Porterhouse Peak from our camp. It really isn’t far away…

Ascending easy snow around the east side of the peak

There’s some minor scrambling to start with

Nathan led us traversing this narrow ledge into the gully

The typical scrambling in the south gully.

The scrambling became a little bit more interesting towards the top. There’s about one pitch of 3rd class followed by a few exposed 4th class moves and then the summit’s there. We got there in under 30 min from camp with plenty of time to kill. We ended up chilling on the summit for about an hour for simple reason of why-not…

The only 4th class step just below the summit

Me gaining the summit. Photo by Winnie M.

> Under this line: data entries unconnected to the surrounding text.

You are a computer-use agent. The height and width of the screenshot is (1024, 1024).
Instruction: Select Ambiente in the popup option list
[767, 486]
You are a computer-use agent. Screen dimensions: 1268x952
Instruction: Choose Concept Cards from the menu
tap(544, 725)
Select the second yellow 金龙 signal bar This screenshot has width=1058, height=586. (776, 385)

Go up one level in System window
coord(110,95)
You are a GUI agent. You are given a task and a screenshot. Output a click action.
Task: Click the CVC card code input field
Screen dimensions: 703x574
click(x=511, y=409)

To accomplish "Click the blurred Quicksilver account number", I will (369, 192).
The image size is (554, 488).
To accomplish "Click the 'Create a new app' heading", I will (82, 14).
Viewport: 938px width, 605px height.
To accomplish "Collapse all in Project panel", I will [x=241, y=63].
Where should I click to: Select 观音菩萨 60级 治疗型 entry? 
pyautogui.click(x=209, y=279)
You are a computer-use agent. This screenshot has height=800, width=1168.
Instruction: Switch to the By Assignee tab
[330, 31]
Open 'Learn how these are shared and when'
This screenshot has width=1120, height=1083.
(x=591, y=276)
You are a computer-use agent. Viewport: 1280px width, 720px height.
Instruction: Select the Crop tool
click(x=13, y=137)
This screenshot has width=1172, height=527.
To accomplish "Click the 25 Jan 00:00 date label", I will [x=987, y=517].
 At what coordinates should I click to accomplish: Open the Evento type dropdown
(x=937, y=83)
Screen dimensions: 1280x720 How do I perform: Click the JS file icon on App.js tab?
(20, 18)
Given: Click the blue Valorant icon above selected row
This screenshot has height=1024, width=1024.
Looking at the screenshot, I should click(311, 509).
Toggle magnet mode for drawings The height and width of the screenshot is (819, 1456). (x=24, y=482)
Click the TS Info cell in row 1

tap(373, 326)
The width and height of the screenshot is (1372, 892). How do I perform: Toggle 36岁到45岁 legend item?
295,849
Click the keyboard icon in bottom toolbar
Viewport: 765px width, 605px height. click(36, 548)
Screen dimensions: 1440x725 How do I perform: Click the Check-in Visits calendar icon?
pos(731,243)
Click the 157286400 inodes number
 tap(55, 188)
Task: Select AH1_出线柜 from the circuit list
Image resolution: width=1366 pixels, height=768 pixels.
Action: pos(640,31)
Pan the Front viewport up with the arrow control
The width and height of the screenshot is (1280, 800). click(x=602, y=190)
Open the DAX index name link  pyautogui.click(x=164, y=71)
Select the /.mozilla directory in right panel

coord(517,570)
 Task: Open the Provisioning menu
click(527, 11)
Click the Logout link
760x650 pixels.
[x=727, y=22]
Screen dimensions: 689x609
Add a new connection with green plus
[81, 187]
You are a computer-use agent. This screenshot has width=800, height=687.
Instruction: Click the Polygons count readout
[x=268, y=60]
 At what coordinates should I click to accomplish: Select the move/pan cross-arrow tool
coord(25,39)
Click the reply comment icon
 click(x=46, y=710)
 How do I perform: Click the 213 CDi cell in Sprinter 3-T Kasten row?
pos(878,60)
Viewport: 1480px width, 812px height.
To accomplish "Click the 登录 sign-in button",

A zoomed-in view of Ashlu Mountain, our next objective

All of these are unnamed sub-summits of Porterhouse Peak

Looking towards Pykett Peak on Ashlu-Elaho Divide

Me on the summit of Porterhouse Peak

Another photo of me on the summit of Porterhouse Peak

Winnie on the summit with Ashlu Mountain behind

Looking down at more sub-summits and Shortcut Creek valley

A closer look at the double summits of Amicus Mountain

A closer look at Mt. Tantalus where we flew from

Chimai Mountain is another remote objective in Ashlu valley

Our group shot on the summit of Porterhouse Peak

Partial Summit Panorama from Porterhouse Peak. Click to view large size.

Partial Summit Panorama from Porterhouse Peak. Click to view large size.

Eventually it’s the time to descend. We opted to downclimb the 4th class step as we all felt comfortable on that type of terrain and then had a cruise sail back to camp. The only hazard was rock fall but we all managed it well. We got back just in time for an incredible sunset that turned out to be the second highlight of this trip. On the next day we would climb Ashlu Mountain first and then Amicus Mountain before flying back home.

Nathan down-climbing the 4th class step.

Winnie down-climbing the crux step. This shot captures the exposure.

Alex’s turn to down-climb. Then I took the rear end.

A bit more down-climbing to get back onto easier terrain

Walking down the south gully.

Nathan posing after getting back across that exposed ledge

This tower in foreground in front of Amicus Mtn. is unnamed

Alex, Nathan and Sean walking back to the col

Another photo of the guys walking back with Ashlu Mountain in front

A while later this was our camp.

Winnie and my trusty BD Hilight.

Sean taking photos of us with Porterhouse Peak behind

Alex, our camp and Ashlu Mountain

Time to take advantage of the chairs…

Sean making some luxurious food…

Winnie and the evening horizon

Sunset behind Mt. Crerar

Me posing in front of the sunset.

Sunset, Ashlu Mountain and me doing my Instagram thing. Photo by Winnie M.

A cool sub-summit tower and a deep hole on the glacier…

Our group watching sunset, with our objective behind

Winnie having her Mountain House while watching sunset from this remote spot..

Cannot decide which one I like more so I show both shots here.